Tuesday 15 May 2007

Traditional Tibetan medicine draws followers

Thursday was a red-letter day for Purbu Cering, a graduate student with the Tibet College of Tibetan Medicine, as he passed his dissertation for a master's degree.

The young man from Xigaze, a small city with 85,300 people to the west of the regional capital Lhasa, is one of the 12 candidates to pursue the degree this year, according to the schoolboard.
As the only higher learning institution for Tibetan medicine studies, the Tibet College of Tibetan Medicine has trained more than 1,000 senior professionals, including 10 master's degree holders, for the southwest region, including Chongqing municipality, the provinces of Sichuan, Yunnan and Guizhou and theTibet Autonomous Region.
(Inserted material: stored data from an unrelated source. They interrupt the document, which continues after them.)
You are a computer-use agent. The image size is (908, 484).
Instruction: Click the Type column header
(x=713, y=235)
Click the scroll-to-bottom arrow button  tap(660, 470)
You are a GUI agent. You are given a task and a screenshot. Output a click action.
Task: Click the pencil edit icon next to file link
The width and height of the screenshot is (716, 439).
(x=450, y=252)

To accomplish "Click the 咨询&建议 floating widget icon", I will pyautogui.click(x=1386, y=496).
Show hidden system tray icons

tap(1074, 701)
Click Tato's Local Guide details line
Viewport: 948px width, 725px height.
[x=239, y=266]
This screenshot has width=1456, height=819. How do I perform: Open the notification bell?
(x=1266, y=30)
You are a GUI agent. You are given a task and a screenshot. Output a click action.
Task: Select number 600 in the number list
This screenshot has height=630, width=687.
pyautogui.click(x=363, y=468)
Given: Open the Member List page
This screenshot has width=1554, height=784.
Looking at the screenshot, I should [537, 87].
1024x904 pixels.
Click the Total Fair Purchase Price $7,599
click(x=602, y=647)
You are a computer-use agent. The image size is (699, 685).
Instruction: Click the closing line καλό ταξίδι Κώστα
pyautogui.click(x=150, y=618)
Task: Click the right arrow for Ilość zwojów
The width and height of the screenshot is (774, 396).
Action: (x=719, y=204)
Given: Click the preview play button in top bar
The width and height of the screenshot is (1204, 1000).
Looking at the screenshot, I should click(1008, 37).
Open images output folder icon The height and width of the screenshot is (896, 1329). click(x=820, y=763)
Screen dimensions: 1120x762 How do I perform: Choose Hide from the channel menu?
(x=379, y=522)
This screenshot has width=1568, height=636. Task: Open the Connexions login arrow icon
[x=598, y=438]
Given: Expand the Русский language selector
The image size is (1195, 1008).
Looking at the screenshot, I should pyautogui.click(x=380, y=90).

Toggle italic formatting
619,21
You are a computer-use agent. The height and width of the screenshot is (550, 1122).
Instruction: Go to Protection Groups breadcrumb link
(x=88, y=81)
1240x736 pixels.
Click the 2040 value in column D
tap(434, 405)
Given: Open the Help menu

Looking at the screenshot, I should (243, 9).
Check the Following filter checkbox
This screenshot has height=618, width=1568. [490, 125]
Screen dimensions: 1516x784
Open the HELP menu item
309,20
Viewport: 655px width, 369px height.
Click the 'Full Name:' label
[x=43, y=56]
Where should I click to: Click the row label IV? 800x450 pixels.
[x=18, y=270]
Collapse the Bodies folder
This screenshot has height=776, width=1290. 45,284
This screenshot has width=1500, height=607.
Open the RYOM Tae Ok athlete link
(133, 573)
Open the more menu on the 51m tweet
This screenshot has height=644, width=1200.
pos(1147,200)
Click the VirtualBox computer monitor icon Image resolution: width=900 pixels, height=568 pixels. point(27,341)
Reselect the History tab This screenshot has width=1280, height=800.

Over 400 students are presently studying for a bachelor's degree or a diploma at the college.
"The school is quite successful in carrying forward traditional Tibetan medicine," said Yangga, a graduate student who lectured onTibetan medicine at Harvard University for three months in 2002.

According to Yangga, Tibet has mobilized a large group of seasoned Tibetan doctors to train young followers since the 1980s."Today, many of these young followers have established themselves as the backbone in teaching and research."

With a history of some 1,300 years, the Tibetan medicine has won itself a reputation for strong traditional characteristics in its understanding of physiology, diagnosis and treatment, especially its effectiveness for arthritis, gastric ulcers and altitude sickness as well as tumors, diabetes, blood diseases and other diseases which Western medicine is unable to deal with.

The discipline was developed over a long period by the Tibetan people based on their experiences in life and production, absorbing the strong points of traditional Chinese medicine and ancient Indian and Arabic medicines.